Task directions:
A verbatim transcript of the data that follows, free of images, is the expected result.

The input:
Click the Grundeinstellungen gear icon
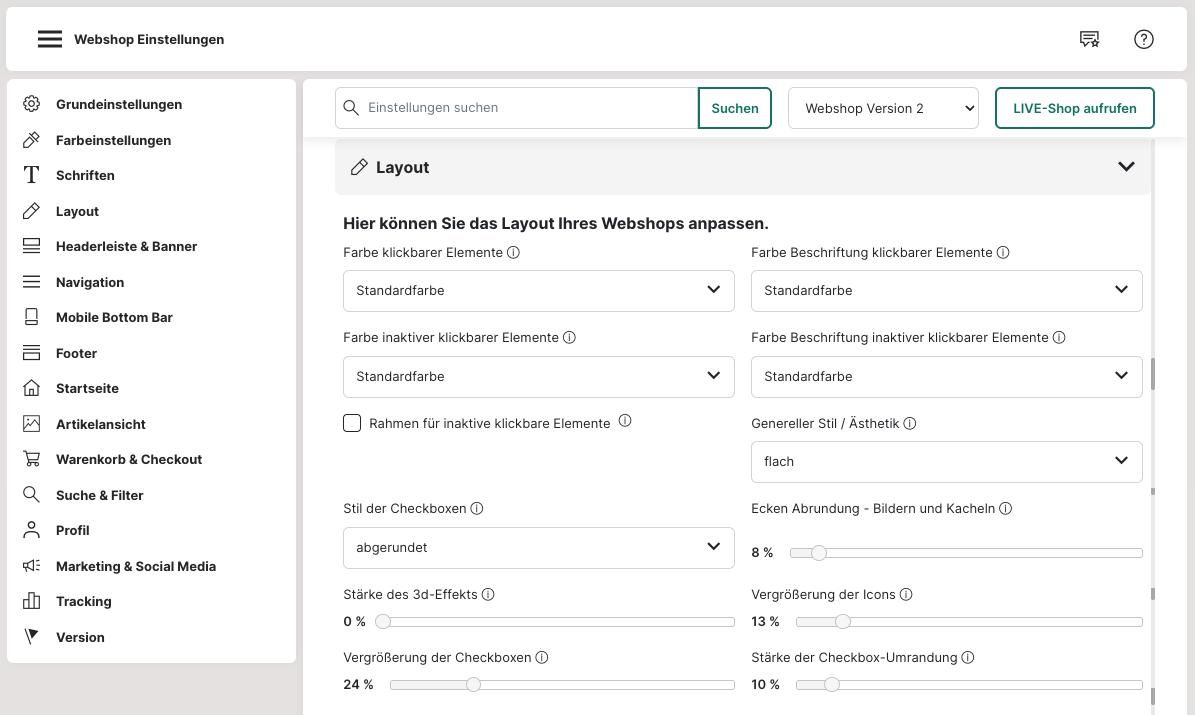Screen dimensions: 1195x715 32,104
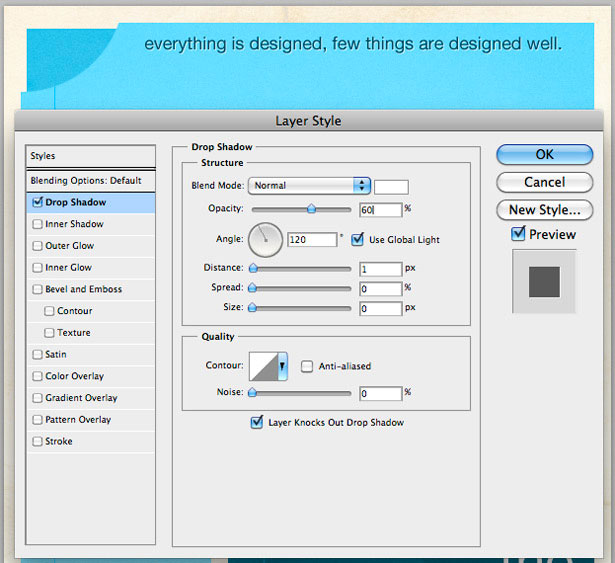This screenshot has height=563, width=615.
Task: Click the New Style... button
Action: coord(544,210)
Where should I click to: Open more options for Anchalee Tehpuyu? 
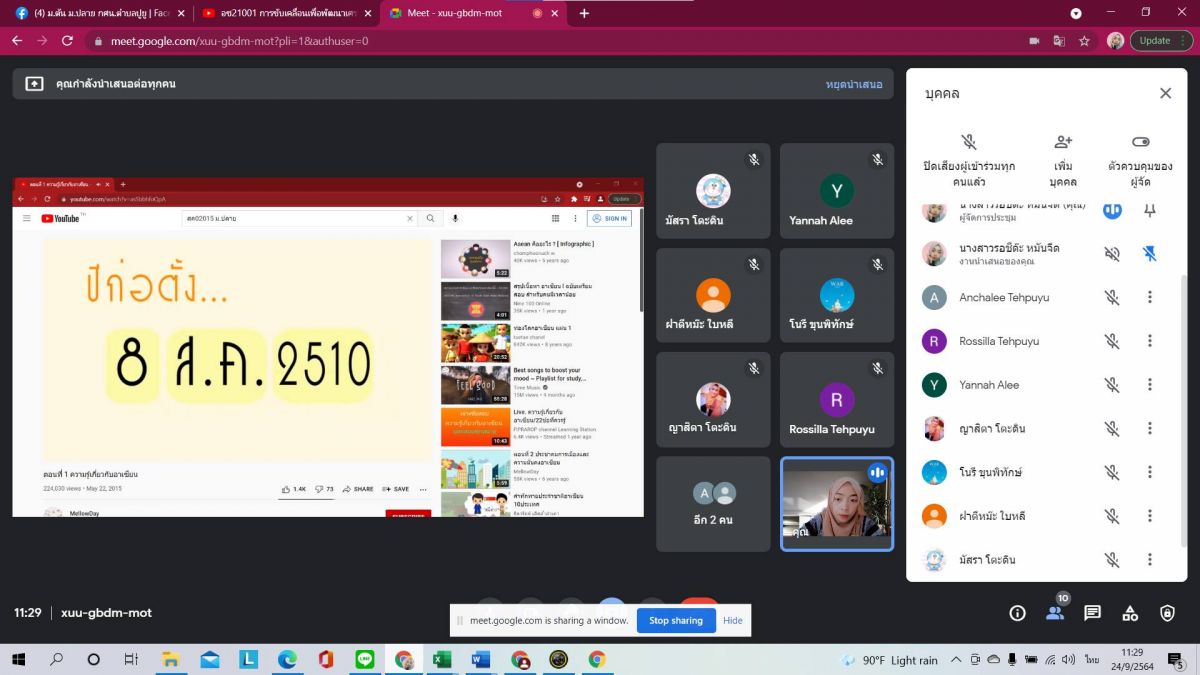1150,297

Task output:
Click the Grundeinstellungen gear icon
Screen dimensions: 1195x715 32,104
This screenshot has height=563, width=615.
Task: Click the New Style... button
Action: coord(544,210)
Where should I click to: Open more options for Anchalee Tehpuyu? 
1150,297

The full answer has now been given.